The following settings were used for all the experiments carried out. A Gaussian filter of size 3×3 was used as a pre-processor on the images for noise removal. The number of distinct random sub-windows (n) was set to 0.02 x r x c. We arrived at this value, by varying (n) from (0.005 to 0.03) x r x c and found that the receiver operating characteristics (ROC) area under the curve (AUC) attained a level of saturation at 0.02 x r x c on York University [18] and MIT [17] datasets. And finally a median filter of size 11 x 11 was employed to smooth the resultant saliency map before being enhanced by histogram equalization. All experiments were conducted using Matlab v7.10.0 (R2010a), on an Intel Core 2 Duo processor with Ubuntu 10.04.1 LTS (Lucid Lynx) as operating system.

Experiments with the MSR Dataset

The original MSR dataset [16] consists of 5000 images with ground truths for salient regions as rectangular regions of interest (ROI). The problems and issues due to such ROIs are explained in [6] and hence the same authors select a subset of 1000 images from the original set images and create exact segmentation masks. We followed the same experimental settings as described in [6]. In Fig. 3, we show the Recall-Precision performance of the models.

Fig. 3. The Recall-Precision performance of the methods under consideration on MSR dataset [16], with the experimental settings of [6]. Note that our method clearly outperforms the methods based on global contrast [6], symmetric contrast [13], multiscale [1], entropy [18], self information [9] and local steering kernel [8]

It can be observed that the proposed method clearly has a higher performance than the methods of [1, 6, 8, 9, 13, 18] and comparable performance with that of [14, 15], without having any of their drawbacks. The entropy-based saliency map [18] though promising does not have a high performance because the MSR dataset has a mix of natural images where the entropy is uniformly distributed. Local kernel-based methods [8, 9] also perform moderately because they are biased towards corners and edges than regions. Only the graph based method [15] and weighted distance method [14] perform well, because they have no bias towards edges.

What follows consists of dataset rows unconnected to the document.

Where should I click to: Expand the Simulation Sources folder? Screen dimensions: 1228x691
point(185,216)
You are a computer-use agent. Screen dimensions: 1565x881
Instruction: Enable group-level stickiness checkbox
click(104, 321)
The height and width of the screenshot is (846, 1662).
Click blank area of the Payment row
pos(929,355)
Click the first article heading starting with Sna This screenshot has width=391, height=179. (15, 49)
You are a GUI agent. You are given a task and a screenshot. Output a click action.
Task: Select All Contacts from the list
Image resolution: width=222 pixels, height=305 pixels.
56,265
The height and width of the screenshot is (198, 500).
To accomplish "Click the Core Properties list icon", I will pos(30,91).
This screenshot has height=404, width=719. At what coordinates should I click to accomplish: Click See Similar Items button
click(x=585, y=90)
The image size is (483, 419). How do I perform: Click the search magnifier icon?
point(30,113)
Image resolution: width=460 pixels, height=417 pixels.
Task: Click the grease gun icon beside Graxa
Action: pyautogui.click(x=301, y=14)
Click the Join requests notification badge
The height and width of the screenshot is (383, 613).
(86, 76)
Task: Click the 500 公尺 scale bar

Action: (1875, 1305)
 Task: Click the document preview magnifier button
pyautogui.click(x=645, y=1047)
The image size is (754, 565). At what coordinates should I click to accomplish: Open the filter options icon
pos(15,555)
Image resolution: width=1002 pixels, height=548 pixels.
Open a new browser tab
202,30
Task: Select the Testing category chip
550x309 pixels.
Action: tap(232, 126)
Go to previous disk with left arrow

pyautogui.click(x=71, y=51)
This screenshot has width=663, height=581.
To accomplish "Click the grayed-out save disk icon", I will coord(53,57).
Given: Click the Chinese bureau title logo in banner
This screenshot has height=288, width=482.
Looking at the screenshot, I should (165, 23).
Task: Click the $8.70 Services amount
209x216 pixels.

Experiments Using Eye Fixation Datasets

We benchmarked the performance of the proposed method on York University [18] and the MIT [17] eye fixation dataset. The dataset of York University [18] consists of 120 images and the MIT dataset [17] consists of 1003 images. We followed the experimental method as suggested in [18] and obtained the ROC-AUC on the datasets. It can be observed from Table. 1, that our method has state-of-the-art performance. We omitted the methods of [9, 14] on the MIT dataset [17], as the corresponding Matlab codes required images to be down-sampled to a smaller size.

Table 1. The performance of the methods under consideration in terms of ROC-AUC on the York University [18] and MIT[17] datasets. It can be observed that the proposed method has state-of-the-art performance on both of the eye fixation datasets.

Saliency Map	York University [18]	MIT [17]
Global Contrast [6]	0.54	0.53
Symmetric Contrast[13]	0.64	0.63
Graph Based[15]	0.84	0.81
Multiscale[l]	0.81	0.76
Entropy[18]	0.83	0.77
Self Information[9]	0.67	-NA-
Local Steering Kernel[8]	0.75	0.72
Weighted Contrast [14]	0.75	-NA-
Proposed	0.85	0.81

Discussion and Conclusion

We propose a method which has good performance on both salient region detection and eye gaze prediction tasks. The proposed method does not require training priors, has a minimal set of tunable parameters and relies only on contrast features to compute saliency maps. Our method requires minimal programming effort and achieves state-of-the-art performance despite its simplicity. Like the remaining contrast-based saliency maps, our method also fails to perform well when the color contrast is extremely low. Furthermore, the proposed saliency map fails when the task is to detect regions based on corners, orientation differences, minute differences in shapes etc. The proposed method is well suited in the scenario of human-robot interaction where eye gaze prediction and salient region detection need to be performed concurrently. Generating image specific random sub-windows to boost the proposed saliency map is another topic we wish to address in our future works.